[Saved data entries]
────────────────
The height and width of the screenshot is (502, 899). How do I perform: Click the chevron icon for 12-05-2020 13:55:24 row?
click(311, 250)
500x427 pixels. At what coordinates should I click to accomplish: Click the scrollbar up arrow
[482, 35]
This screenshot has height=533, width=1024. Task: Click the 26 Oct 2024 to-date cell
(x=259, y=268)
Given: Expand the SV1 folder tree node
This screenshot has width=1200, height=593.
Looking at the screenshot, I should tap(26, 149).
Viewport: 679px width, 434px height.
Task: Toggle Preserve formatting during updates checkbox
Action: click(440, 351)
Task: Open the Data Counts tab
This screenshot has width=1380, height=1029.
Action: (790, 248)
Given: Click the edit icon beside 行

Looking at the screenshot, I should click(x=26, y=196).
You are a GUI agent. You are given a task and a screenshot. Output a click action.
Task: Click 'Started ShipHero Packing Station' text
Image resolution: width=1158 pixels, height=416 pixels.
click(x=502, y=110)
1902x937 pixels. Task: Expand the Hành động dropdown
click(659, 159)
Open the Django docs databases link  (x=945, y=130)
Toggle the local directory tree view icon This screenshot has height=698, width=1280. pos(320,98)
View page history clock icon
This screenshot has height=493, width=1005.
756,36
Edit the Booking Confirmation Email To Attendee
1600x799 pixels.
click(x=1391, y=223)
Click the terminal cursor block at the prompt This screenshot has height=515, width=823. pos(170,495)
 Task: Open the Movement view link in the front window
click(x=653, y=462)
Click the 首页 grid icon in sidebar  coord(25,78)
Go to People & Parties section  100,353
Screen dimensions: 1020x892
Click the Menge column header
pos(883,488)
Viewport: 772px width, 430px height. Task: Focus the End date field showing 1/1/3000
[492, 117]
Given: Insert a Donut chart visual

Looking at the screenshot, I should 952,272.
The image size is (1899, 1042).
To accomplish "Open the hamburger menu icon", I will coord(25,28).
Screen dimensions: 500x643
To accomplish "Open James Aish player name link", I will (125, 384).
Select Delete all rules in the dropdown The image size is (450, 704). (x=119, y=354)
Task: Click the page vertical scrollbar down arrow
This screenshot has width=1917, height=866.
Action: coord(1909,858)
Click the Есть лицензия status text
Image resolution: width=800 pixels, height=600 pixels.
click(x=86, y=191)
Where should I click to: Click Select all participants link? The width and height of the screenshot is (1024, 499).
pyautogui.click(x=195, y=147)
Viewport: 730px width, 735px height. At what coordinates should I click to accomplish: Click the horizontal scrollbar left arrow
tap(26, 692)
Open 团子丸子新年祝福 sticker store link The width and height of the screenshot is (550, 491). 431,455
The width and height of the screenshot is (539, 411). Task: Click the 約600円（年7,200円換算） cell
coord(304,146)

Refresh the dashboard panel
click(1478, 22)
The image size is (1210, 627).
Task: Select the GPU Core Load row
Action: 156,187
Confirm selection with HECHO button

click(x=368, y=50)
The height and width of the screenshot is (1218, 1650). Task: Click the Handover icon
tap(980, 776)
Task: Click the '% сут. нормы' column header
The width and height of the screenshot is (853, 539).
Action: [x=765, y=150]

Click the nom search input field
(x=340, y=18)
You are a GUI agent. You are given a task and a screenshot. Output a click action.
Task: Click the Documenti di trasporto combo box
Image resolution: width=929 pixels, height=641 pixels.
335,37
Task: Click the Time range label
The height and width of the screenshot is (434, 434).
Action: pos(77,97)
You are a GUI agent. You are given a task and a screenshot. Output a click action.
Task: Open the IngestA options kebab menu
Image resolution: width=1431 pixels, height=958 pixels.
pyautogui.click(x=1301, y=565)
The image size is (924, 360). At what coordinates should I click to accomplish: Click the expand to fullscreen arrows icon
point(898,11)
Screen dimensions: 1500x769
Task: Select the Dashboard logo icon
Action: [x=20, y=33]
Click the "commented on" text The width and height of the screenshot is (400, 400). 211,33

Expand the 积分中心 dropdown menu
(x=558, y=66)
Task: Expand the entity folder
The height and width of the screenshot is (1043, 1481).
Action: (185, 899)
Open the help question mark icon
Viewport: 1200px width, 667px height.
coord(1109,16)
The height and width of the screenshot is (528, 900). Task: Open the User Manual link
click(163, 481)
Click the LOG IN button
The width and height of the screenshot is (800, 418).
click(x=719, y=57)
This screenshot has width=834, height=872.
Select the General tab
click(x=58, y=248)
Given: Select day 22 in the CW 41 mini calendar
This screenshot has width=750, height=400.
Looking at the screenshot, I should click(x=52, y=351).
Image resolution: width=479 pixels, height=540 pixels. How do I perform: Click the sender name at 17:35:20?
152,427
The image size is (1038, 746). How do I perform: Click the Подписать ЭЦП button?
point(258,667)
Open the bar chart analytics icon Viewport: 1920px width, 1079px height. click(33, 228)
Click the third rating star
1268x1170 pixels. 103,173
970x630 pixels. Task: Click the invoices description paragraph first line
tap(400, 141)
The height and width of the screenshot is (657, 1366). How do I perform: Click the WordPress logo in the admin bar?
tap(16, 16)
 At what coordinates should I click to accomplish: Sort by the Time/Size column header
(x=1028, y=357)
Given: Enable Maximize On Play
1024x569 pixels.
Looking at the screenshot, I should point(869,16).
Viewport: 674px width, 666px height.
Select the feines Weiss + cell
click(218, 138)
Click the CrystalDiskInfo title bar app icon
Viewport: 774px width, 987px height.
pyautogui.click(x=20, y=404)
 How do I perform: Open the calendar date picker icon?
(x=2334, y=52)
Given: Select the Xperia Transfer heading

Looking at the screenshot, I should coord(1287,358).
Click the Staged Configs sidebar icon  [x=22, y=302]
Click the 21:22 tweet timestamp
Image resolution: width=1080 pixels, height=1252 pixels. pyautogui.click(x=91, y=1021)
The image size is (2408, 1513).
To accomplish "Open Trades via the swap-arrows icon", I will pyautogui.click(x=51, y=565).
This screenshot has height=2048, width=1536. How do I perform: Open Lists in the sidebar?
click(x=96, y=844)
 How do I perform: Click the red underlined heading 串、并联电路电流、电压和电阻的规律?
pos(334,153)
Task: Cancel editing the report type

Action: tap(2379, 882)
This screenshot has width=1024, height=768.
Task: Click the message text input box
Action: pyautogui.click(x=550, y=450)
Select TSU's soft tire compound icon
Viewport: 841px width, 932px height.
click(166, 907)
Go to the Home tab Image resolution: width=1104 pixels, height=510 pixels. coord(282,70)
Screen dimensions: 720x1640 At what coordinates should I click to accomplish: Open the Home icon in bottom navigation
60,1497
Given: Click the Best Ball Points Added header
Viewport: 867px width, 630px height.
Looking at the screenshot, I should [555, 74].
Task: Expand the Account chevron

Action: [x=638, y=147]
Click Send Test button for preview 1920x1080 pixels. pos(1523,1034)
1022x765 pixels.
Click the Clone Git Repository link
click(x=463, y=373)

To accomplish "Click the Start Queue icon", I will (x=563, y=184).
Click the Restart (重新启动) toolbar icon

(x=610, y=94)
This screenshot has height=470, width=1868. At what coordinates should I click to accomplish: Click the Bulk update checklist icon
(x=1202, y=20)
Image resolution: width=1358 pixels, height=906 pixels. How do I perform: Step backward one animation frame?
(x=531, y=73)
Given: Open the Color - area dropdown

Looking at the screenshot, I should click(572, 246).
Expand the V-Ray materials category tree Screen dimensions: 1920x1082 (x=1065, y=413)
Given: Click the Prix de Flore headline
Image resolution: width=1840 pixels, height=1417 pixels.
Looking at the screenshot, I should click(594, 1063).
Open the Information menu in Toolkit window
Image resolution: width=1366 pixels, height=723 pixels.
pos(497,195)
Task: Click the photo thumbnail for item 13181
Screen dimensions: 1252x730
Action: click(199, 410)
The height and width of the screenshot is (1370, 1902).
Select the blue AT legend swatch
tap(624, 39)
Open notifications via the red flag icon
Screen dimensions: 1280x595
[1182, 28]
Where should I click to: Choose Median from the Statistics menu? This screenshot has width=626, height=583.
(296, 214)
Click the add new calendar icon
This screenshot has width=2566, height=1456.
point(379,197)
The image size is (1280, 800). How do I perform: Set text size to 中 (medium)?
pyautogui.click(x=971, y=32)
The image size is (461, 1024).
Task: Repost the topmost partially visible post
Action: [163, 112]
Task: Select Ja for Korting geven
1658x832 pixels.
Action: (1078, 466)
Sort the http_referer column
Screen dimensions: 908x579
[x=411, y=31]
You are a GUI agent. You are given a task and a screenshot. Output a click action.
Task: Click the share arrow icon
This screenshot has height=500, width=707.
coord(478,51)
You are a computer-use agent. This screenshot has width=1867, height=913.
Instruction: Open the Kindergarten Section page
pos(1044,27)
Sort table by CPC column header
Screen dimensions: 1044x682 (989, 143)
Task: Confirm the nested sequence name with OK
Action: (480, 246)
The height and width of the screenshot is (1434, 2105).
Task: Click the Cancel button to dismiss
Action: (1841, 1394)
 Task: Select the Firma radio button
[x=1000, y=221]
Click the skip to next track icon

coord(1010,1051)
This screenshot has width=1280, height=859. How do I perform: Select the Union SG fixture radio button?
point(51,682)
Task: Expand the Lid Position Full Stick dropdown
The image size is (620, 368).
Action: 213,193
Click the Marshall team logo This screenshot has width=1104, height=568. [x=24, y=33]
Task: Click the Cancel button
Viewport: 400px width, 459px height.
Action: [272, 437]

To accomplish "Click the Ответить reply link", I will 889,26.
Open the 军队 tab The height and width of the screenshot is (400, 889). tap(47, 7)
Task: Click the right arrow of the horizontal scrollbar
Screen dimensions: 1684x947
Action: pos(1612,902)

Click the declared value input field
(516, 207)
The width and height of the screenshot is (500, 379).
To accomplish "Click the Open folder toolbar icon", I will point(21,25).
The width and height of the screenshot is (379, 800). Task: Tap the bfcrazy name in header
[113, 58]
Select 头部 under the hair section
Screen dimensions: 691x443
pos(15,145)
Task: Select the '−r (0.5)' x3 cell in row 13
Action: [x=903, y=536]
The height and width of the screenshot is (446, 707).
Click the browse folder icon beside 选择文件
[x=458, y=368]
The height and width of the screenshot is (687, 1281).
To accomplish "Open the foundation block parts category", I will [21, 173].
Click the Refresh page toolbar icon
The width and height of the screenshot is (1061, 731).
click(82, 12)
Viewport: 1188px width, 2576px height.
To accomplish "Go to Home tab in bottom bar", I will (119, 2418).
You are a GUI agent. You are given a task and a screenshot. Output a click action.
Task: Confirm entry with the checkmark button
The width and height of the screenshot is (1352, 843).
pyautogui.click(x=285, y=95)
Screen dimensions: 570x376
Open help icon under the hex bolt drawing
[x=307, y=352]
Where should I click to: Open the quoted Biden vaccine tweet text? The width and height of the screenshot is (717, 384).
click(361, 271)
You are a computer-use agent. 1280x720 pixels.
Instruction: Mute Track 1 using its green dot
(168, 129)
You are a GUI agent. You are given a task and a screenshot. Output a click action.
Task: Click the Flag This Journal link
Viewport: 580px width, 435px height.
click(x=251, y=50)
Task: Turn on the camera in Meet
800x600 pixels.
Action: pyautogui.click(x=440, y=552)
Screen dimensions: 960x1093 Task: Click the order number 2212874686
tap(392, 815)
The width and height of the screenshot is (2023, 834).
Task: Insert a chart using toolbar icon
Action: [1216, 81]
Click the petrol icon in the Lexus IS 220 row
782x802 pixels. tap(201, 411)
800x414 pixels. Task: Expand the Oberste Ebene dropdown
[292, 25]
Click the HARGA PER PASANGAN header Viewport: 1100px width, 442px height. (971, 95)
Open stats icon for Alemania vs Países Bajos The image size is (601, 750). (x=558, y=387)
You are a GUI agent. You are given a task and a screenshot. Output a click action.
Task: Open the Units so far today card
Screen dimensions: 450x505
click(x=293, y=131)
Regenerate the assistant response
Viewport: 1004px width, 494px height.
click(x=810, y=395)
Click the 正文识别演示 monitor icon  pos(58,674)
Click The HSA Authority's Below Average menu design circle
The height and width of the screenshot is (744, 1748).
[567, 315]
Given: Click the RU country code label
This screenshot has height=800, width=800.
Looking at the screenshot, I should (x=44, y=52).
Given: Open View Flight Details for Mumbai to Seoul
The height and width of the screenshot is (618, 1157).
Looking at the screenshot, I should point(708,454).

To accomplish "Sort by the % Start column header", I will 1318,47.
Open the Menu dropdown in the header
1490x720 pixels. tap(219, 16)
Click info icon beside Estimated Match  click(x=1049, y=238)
────────────────
[WORK TO COMPLETE] Without changing anything, quote the lines from the top of the data to the line that contains "Given: Expand the SV1 folder tree node", including that line.

[WORKED SOLUTION]
The height and width of the screenshot is (502, 899). How do I perform: Click the chevron icon for 12-05-2020 13:55:24 row?
click(311, 250)
500x427 pixels. At what coordinates should I click to accomplish: Click the scrollbar up arrow
[482, 35]
This screenshot has height=533, width=1024. Task: Click the 26 Oct 2024 to-date cell
(x=259, y=268)
Given: Expand the SV1 folder tree node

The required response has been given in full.